Sorri internamente, isso seria interessante.

***

-VOCÊ FEZ O QUE? -Rafael praticamente berrou em meu ouvido.

Estávamos todos almoçando no refeitório do hospital durante nosso intervalo.

-E ainda dizem que ela é a boazinha dá turma. -comentou Cristina com um ar de riso.

-Fernanda, isso... isso é errado. -Jonathan me repreendeu.

-Shiu aí, pequeno Jon. Você só está criticando porque não pensou nisso antes. Eu achei genial. -Isabel jogou um guardanapo em Jonathan.

-Gente, relaxa. É só uma pegadinha de boas vindas. -me defendi.

-Tudo bem, gente, acalmem os ânimos. Fernandinha, meu amor, sabe que sua ideia é sensacional, mas só falta um único detalhe. -Rafael interrompeu o falatório.

-Que seria? -perguntei curiosa

-Você saberá. -ele piscou um olho para mim.

***

(Algumas horas depois...)

-Acha que ele vai conseguir? -sussurrou Jonathan.

-Cala boca, cara. - resmungou Rafael em um tom baixo.

Estávamos os cinco espremidos atrás da porta de uma sala vazia qualquer tentando enxergar o movimento no corredor através de uma fresta do obstáculo/disfarce semi fechado.

Aí vem ele. -Isabel deu um gritinho animadamente baixo.

[Lucas]

Eu sabia que devia ter desconfiado que não seria algo simples ou fácil, na verdade meio que era, entretanto se eu falhasse ou fosse pego a coisa ia ferrar para o meu lado, era uma baita de uma armação! Agora era tarde demais para voltar atrás, eu já tinha topado e de forma alguma eu daria para trás.

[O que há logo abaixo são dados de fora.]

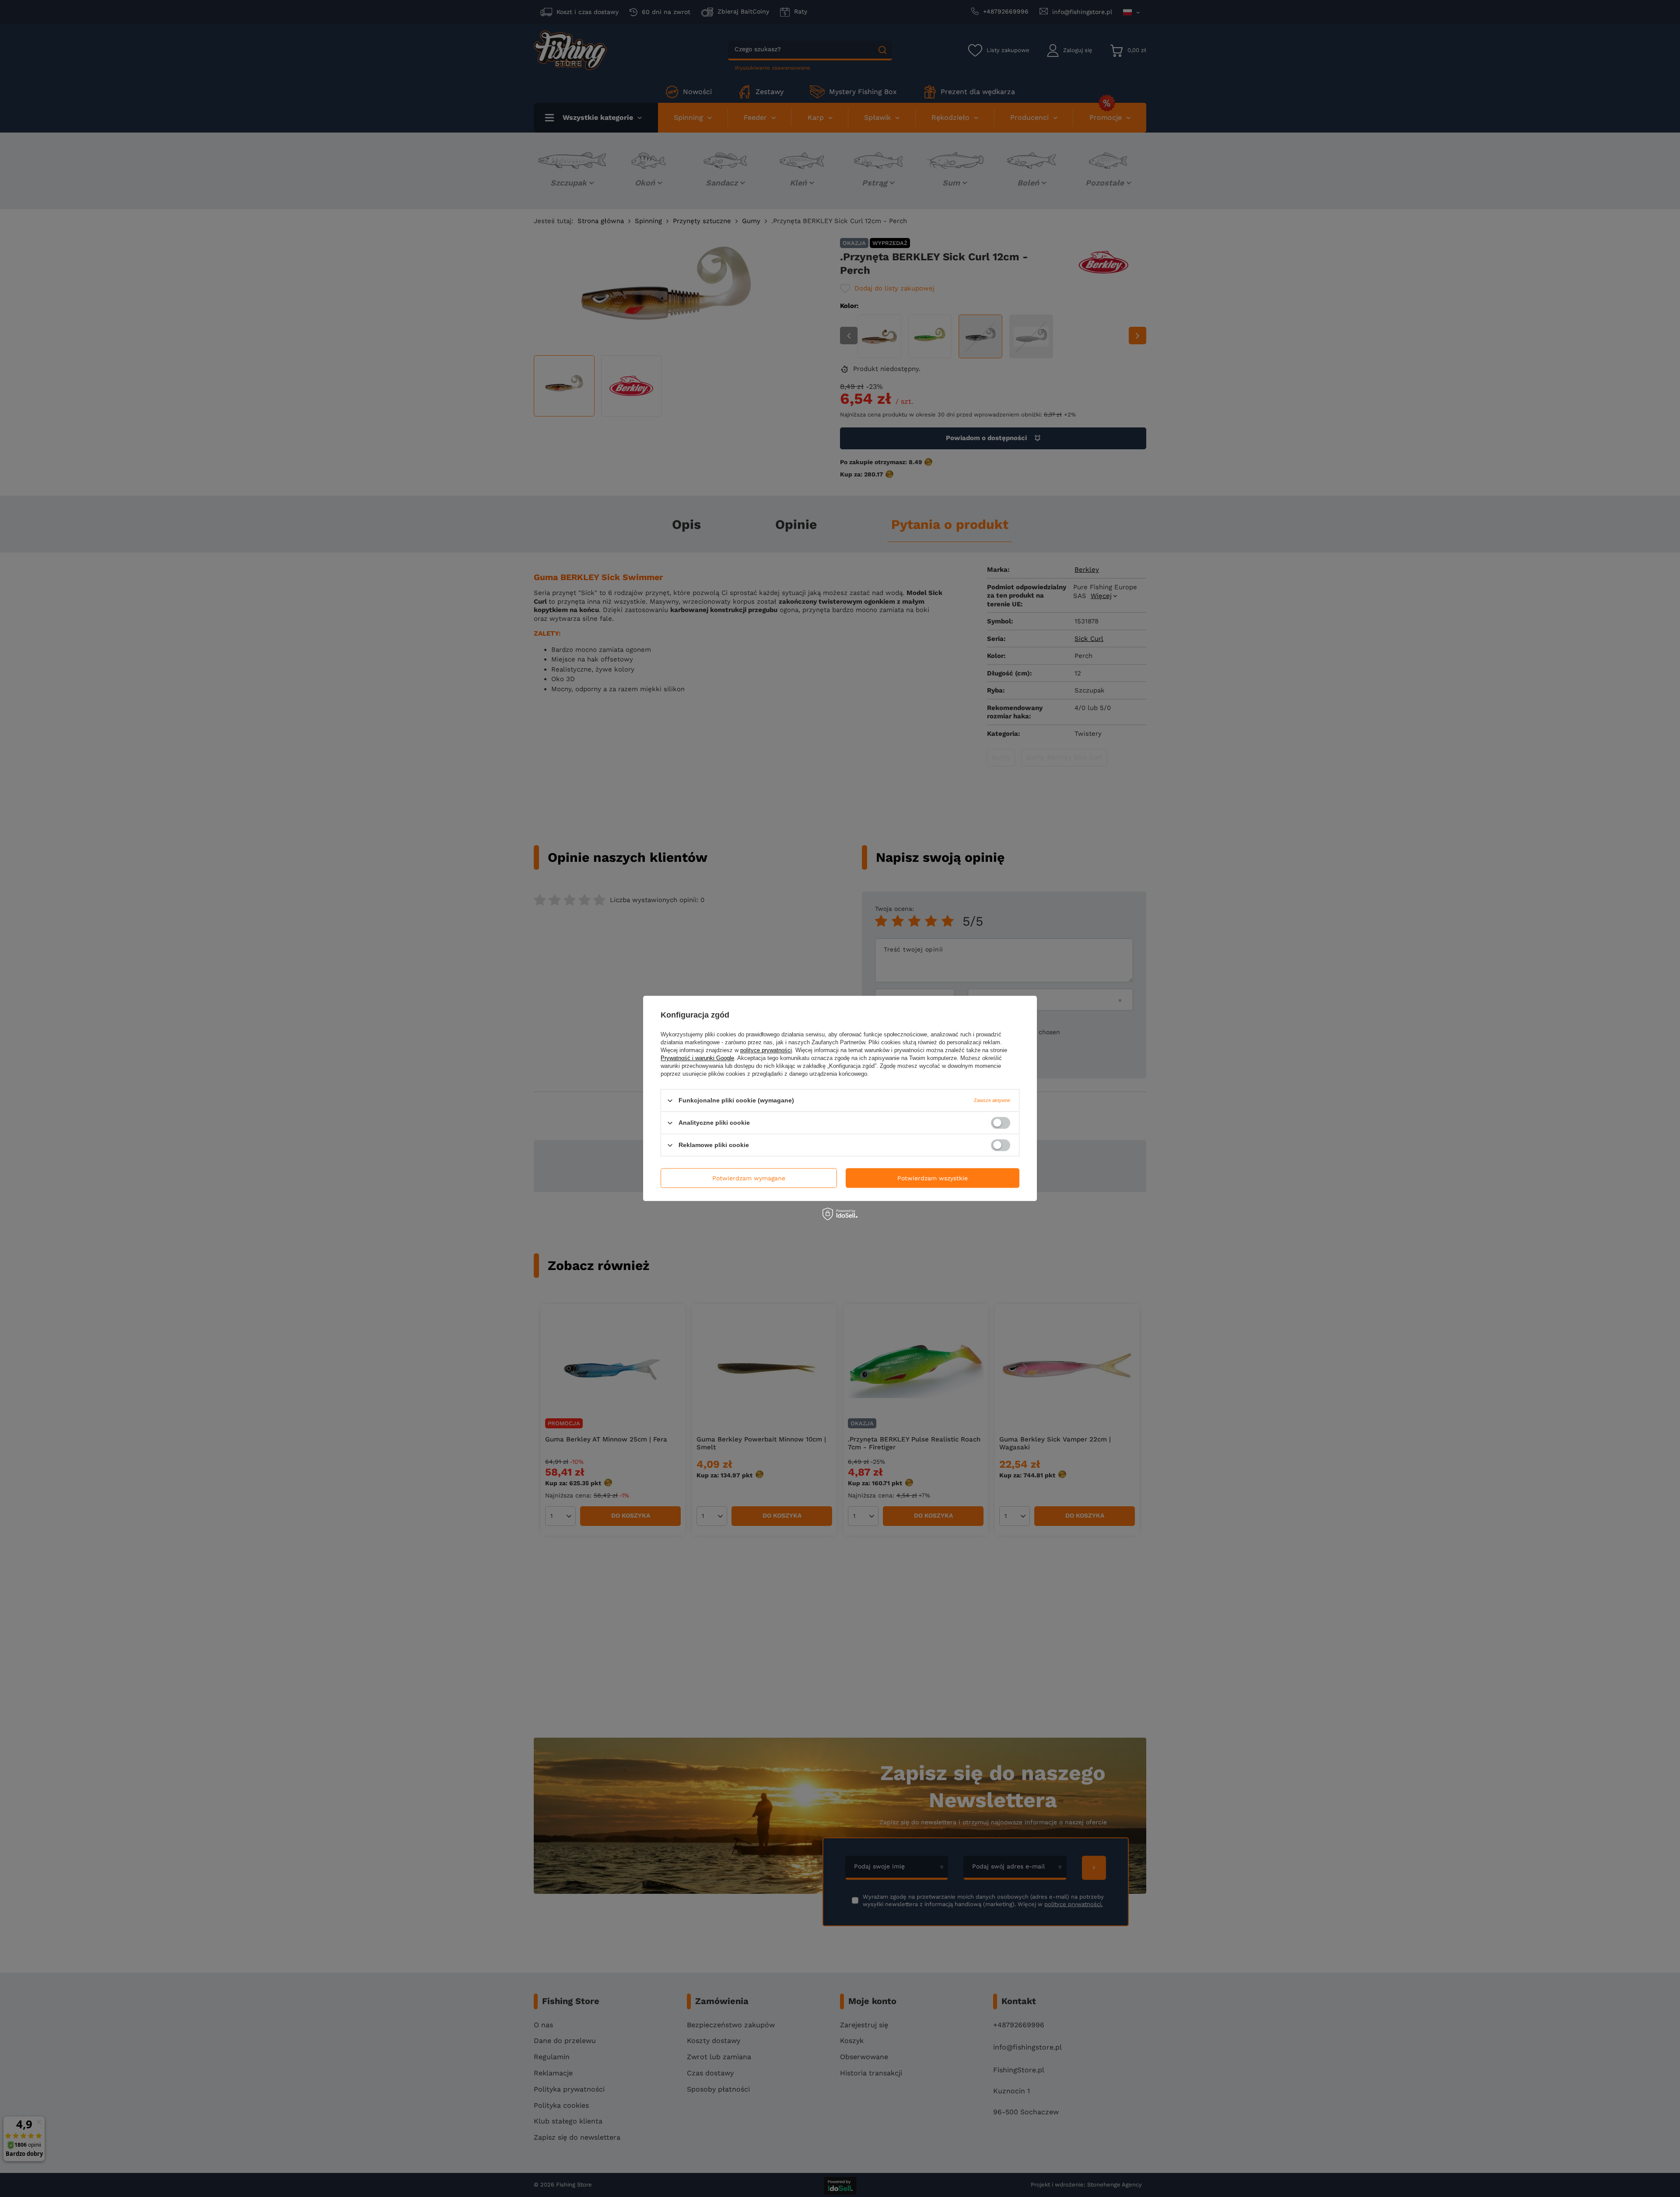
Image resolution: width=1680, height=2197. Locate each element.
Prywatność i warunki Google (697, 1058)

Sigo pelo corredor que eu nem deveria estar e cumprimento algumas enfermeiras que passam por mim com seus sorrisos fáceis. Fazer o que se eu sou irresistível?

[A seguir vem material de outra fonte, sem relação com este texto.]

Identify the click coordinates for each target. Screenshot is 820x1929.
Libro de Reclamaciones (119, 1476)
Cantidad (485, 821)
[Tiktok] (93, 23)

Chegando a porta que seria o caminho da minha socialização com meus colegas de trabalho ou da minha provável demissão, isso se eu errasse, é claro.

Abri vagarosamente a porta inspecionando se tinha alguém no local, vendo que a barra estava limpa entrei de imediato.

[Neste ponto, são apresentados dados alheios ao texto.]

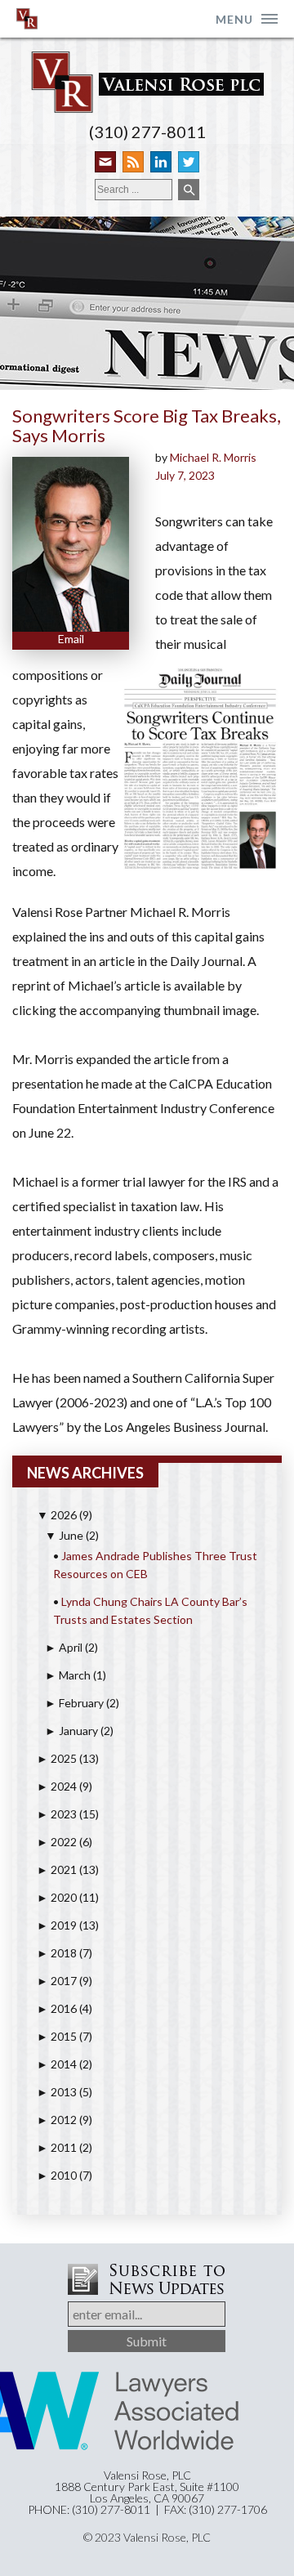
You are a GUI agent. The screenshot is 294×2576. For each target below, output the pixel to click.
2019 (57, 1925)
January (71, 1730)
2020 (57, 1897)
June (64, 1535)
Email (71, 639)
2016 (57, 2008)
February (74, 1703)
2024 (57, 1786)
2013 (57, 2092)
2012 (57, 2120)
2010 (57, 2175)
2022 (57, 1842)
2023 (57, 1814)
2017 (57, 1981)
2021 (57, 1869)
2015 (57, 2036)
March (68, 1675)
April (63, 1647)
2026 (57, 1515)
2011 (57, 2147)
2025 (57, 1758)
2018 (57, 1953)
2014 (57, 2064)
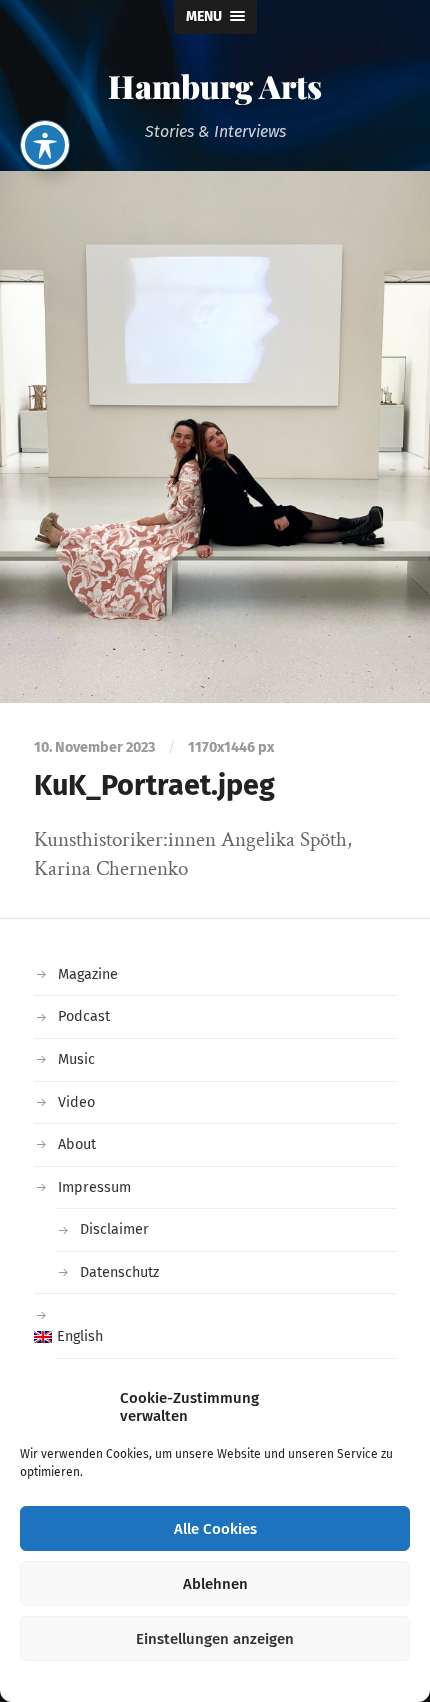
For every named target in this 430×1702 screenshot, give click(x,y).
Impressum (94, 1187)
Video (76, 1102)
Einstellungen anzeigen (215, 1639)
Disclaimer (114, 1229)
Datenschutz (119, 1272)
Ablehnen (215, 1584)
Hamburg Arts (215, 85)
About (77, 1144)
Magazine (88, 974)
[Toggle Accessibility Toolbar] (45, 145)
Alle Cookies (215, 1529)
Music (76, 1059)
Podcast (84, 1016)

Não perdi tempo dando bobeira e fui logo ao objetivo: o armário do Sargento, por sorte o mesmo estava destrancado, o que era comum já que ninguém sem autorização se atrevia de entrar em sua sala.

Peguei a touca cirúrgica, que segundo as lendas que rondavam o hospital era a sua favorita, e seu estetoscópio guardando-os em meu bolso. Ouvi alguns passos se aproximando do lado de fora e me escondo atrás de um pequeno sofá azul que tinha ali.

-Vicente? Está aí? -ouvi a doutora Satã chamar.

Senti até um frio na espinha com a constatação de ser pego em fragrante. Reduzi o ritmo dá respiração para não emitir nenhum som. Logo ouvi a porta se fechando e me coloquei de pé.

Saí daquele lugar como o diabo foge dá cruz. Com os objetos de minha missão em posse fui de encontro aos meus desafiantes.

[Fernanda]

-Aqui está. Missão cumprida! -Lucas sorriu orgulhoso com a façanha.

-Não fez nada de mais, garoto, contenha-se. Ainda não gosto de você, contudo regras são regras... -Cristina disse ácida, tudo para manter a pose.

Todos nós havíamos gostado dá atitude do garoto.

-Bem vindo ao clube, cara. -Rafael deu-lhe um tapinha nas costas de Lucas.

-Estou orgulhosa de você, meu pupilo. -zombei apertando levemente seu ombro.

-Agora passa para cá, bonitão. -Isabel exigiu.

-Posso saber o que vão fazer com isso? inquiriu Lucas com curiosidade.

-Não. -foi a resposta de Isabel.

-Se quer saber, nem eu sei o que eles irão fazer... então desencana. -comentei com ele.

No final da noite fomos todos cada um para sua casa para ter umas poucas horas de sono e voltamos logo pela manhã.

Ao passar pela recepção desejei um bom dia para alguns funcionários e segui rumo ao elevador. Já no segundo andar, reparei uma movimentação estranha acontecendo. Um círculo de pessoas rodeavam o quadro de avisos que ficava ao final do corredor.

Aproximei-me para ver o que estava acontecendo. Alguns metros de distância daquelas pessoas estava simplesmente doutor Vicente com sua maior carranca que lhe fazia justiça ao apelido de sargento.

-... QUANDO EU DESCOBRIR O IDIOTA QUE FEZ ISSO... -ele bufou irritadíssimo. -VOU ACABAR COM A RAÇA DO INFELIZ, QUE ELE NÃO VAI CONSEGUIR UM EMPREGO NEM NA PRÓXIMA REENCARNAÇÃO NESSA GALÁXIA! - ele rugiu furioso.

Gargalhei internamente com a peripécia e ousadia daqueles loucos.

Isabel ou Rafael, a ideia só podia ser de um deles, havia prendido os pertences do sargento com adesivos de coraçõezinhos cor de rosa no centro do painel de avisos dos funcionários e isso... isso irou nosso chefe.